THE INPUT:
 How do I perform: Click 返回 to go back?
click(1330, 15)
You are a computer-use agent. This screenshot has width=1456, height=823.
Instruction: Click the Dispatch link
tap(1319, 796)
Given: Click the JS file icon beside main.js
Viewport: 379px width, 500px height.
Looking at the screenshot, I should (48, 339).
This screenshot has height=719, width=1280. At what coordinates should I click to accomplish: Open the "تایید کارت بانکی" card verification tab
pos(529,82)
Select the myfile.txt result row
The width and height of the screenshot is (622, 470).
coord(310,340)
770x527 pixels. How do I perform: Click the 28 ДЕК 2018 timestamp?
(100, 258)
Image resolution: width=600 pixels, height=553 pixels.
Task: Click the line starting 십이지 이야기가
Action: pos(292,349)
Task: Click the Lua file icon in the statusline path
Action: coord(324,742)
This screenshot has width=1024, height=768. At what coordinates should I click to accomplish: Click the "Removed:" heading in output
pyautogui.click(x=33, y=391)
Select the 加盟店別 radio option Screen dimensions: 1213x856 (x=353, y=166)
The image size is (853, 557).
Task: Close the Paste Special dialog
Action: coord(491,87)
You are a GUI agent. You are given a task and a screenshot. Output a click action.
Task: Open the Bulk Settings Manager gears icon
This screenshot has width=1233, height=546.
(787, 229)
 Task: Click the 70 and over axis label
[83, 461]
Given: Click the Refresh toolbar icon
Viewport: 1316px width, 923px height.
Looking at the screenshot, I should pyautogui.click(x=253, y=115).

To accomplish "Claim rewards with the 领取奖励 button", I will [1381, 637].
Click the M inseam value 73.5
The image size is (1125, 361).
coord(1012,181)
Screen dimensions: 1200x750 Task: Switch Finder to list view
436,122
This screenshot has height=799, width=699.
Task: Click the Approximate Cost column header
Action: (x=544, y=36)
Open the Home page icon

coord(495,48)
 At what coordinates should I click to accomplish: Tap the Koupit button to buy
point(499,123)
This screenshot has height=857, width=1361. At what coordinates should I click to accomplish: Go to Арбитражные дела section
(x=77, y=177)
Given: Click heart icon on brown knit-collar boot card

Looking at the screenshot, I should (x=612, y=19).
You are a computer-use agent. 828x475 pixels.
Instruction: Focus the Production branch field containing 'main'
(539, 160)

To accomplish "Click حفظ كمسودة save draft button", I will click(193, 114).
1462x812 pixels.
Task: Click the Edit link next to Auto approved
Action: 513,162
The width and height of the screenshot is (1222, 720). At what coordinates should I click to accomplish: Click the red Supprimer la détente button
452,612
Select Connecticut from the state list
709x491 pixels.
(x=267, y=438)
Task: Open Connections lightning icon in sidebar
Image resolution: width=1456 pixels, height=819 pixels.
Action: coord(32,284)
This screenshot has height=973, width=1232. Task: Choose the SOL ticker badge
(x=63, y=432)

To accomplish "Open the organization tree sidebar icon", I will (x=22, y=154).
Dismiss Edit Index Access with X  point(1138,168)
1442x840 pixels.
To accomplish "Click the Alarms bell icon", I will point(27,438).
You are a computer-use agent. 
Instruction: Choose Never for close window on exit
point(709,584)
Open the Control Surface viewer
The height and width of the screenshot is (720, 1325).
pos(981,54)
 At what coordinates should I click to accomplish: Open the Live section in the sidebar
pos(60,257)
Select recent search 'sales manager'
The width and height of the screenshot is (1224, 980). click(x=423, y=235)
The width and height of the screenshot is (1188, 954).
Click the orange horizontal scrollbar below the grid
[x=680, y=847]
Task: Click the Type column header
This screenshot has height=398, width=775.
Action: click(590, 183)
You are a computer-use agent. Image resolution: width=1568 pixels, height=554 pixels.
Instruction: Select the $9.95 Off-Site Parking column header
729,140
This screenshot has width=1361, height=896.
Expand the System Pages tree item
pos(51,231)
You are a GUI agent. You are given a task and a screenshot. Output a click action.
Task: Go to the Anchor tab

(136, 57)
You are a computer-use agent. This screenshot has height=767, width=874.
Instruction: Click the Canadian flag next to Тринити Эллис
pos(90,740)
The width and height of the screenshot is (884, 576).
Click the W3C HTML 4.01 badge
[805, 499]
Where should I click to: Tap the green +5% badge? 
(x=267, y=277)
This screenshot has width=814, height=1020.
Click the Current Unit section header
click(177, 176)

REQUEST:
Copy the data above verbatim, from the line containing "will [1381, 637]." through the line containing "Action: click(590, 183)", with both of those lines included.

SOLUTION FOR THIS TASK:
To accomplish "Claim rewards with the 领取奖励 button", I will [1381, 637].
Click the M inseam value 73.5
The image size is (1125, 361).
coord(1012,181)
Screen dimensions: 1200x750 Task: Switch Finder to list view
436,122
This screenshot has height=799, width=699.
Task: Click the Approximate Cost column header
Action: (x=544, y=36)
Open the Home page icon

coord(495,48)
 At what coordinates should I click to accomplish: Tap the Koupit button to buy
point(499,123)
This screenshot has height=857, width=1361. At what coordinates should I click to accomplish: Go to Арбитражные дела section
(x=77, y=177)
Given: Click heart icon on brown knit-collar boot card

Looking at the screenshot, I should (x=612, y=19).
You are a computer-use agent. 828x475 pixels.
Instruction: Focus the Production branch field containing 'main'
(539, 160)

To accomplish "Click حفظ كمسودة save draft button", I will click(193, 114).
1462x812 pixels.
Task: Click the Edit link next to Auto approved
Action: 513,162
The width and height of the screenshot is (1222, 720). At what coordinates should I click to accomplish: Click the red Supprimer la détente button
452,612
Select Connecticut from the state list
709x491 pixels.
(x=267, y=438)
Task: Open Connections lightning icon in sidebar
Image resolution: width=1456 pixels, height=819 pixels.
Action: coord(32,284)
This screenshot has height=973, width=1232. Task: Choose the SOL ticker badge
(x=63, y=432)

To accomplish "Open the organization tree sidebar icon", I will (x=22, y=154).
Dismiss Edit Index Access with X  point(1138,168)
1442x840 pixels.
To accomplish "Click the Alarms bell icon", I will point(27,438).
You are a computer-use agent. 
Instruction: Choose Never for close window on exit
point(709,584)
Open the Control Surface viewer
The height and width of the screenshot is (720, 1325).
pos(981,54)
 At what coordinates should I click to accomplish: Open the Live section in the sidebar
pos(60,257)
Select recent search 'sales manager'
The width and height of the screenshot is (1224, 980). click(x=423, y=235)
The width and height of the screenshot is (1188, 954).
Click the orange horizontal scrollbar below the grid
[x=680, y=847]
Task: Click the Type column header
This screenshot has height=398, width=775.
Action: click(590, 183)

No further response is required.